## Task 1
Translate this sentence from the mailing-list thread about a Debian port into French: "This view may be a little narrow."

## Extract provided
○ ○ ○ ○ ○ ○ ○

Re: new port: and the winner is....

2001-09-26 Thread Ralph Jennings
On Mon, Sep 24, 2001 at 08:42:31AM -0300, Henrique de Moraes Holschuh wrote:
 The point being? We do not have to waste time with that now, at least not
 with the kernel.  We still need not to get too trigger happy with hardware
 and firmware, but otherwise...
 
 I won't help a Microsoft windows port. I expect a lot of others not to. It
 does not mean I'll lose my time trying to block such a port, but I *will*
 take time to stop such a port from tainting the Debian name (if someone
 pushes for it to become an officially supported port in the archive) UNTIL
 there is a DFSG-compliant kernel for it to run on top of.

Hmmm..., anybody considering a port to one of the FreeDOS arch's?
(there may only be one, but I can't remember anymore)

There are debian packages out there for commercial X servers after all...




Re: new port: and the winner is....

2001-09-24 Thread Jules Bean
On Fri, Sep 21, 2001 at 05:00:48PM -0300, Henrique de Moraes Holschuh wrote:
 On Fri, 21 Sep 2001, Richard B. Kreckel wrote:
  The social contract says Our Priorities are Our Users and Free Software.  
  Such a win-port might indeed serve some users.  But for my own part, I do
  have some personal problems with making all free software win-compatible.  
  Does it serve Free Software?  Such ports frequently lead to crippled
  design [1] and frankly, I do not like to give people more excuses for not
  switching to an entirely free OS.
 
 Well, we cannot have Debian that runs over the Microsoft Windows(TM) kernel,
 since the Windows kernel is an extremely non-free component, and nothing on
 Debian can have a dependency on non-free *software*. Therefore there will
 never be a Debian for arch Windows (or whatever it gets called).

This view may be a little narrow.

Many of the current debian architectures depend on non-free software
in the bootstrapping process (e.g. BIOSes).

And don't forget that before linux, free software was developed on
non-free OSes most of the time...

Jules




Re: new port: and the winner is....

2001-09-24 Thread Henrique de Moraes Holschuh
On Mon, 24 Sep 2001, Jules Bean wrote:
 On Fri, Sep 21, 2001 at 05:00:48PM -0300, Henrique de Moraes Holschuh wrote:
  On Fri, 21 Sep 2001, Richard B. Kreckel wrote:
   The social contract says Our Priorities are Our Users and Free 
   Software.  
   Such a win-port might indeed serve some users.  But for my own part, I do
   have some personal problems with making all free software win-compatible. 

   Does it serve Free Software?  Such ports frequently lead to crippled
   design [1] and frankly, I do not like to give people more excuses for not
   switching to an entirely free OS.

○ ○ ○ ○ ○ ○ ○

## Given records
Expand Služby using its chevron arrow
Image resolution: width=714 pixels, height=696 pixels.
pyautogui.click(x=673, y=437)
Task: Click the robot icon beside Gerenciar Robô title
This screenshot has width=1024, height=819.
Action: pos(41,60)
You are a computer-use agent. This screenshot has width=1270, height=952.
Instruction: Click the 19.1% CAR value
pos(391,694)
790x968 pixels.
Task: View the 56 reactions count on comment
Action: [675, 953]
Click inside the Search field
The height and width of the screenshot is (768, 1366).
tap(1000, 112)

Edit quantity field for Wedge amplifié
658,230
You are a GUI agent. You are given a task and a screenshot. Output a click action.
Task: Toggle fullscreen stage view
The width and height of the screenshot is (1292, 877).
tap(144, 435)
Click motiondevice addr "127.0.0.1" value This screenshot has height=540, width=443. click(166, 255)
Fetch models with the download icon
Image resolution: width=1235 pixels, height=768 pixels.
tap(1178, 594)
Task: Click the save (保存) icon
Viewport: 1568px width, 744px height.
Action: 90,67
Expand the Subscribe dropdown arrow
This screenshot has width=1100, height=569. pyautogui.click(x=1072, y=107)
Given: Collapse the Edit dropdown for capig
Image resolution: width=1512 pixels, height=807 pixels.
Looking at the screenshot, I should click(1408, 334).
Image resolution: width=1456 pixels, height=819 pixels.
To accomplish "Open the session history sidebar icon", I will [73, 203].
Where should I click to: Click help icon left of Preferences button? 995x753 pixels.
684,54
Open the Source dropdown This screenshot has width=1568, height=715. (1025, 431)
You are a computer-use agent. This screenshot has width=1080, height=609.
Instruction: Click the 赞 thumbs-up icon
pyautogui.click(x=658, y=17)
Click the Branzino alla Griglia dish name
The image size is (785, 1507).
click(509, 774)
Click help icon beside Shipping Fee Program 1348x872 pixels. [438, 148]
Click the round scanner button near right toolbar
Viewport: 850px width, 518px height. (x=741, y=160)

○ ○ ○ ○ ○ ○ ○

## Task 2
Retype the records from the line with "Expand the Subscribe dropdown arrow" to the last line of the records, both lines included.

## Exercise response 1
Ce point de vue est peut-être un peu étroit.

## Exercise response 2
Expand the Subscribe dropdown arrow
This screenshot has width=1100, height=569. pyautogui.click(x=1072, y=107)
Given: Collapse the Edit dropdown for capig
Image resolution: width=1512 pixels, height=807 pixels.
Looking at the screenshot, I should click(1408, 334).
Image resolution: width=1456 pixels, height=819 pixels.
To accomplish "Open the session history sidebar icon", I will [73, 203].
Where should I click to: Click help icon left of Preferences button? 995x753 pixels.
684,54
Open the Source dropdown This screenshot has width=1568, height=715. (1025, 431)
You are a computer-use agent. This screenshot has width=1080, height=609.
Instruction: Click the 赞 thumbs-up icon
pyautogui.click(x=658, y=17)
Click the Branzino alla Griglia dish name
The image size is (785, 1507).
click(509, 774)
Click help icon beside Shipping Fee Program 1348x872 pixels. [438, 148]
Click the round scanner button near right toolbar
Viewport: 850px width, 518px height. (x=741, y=160)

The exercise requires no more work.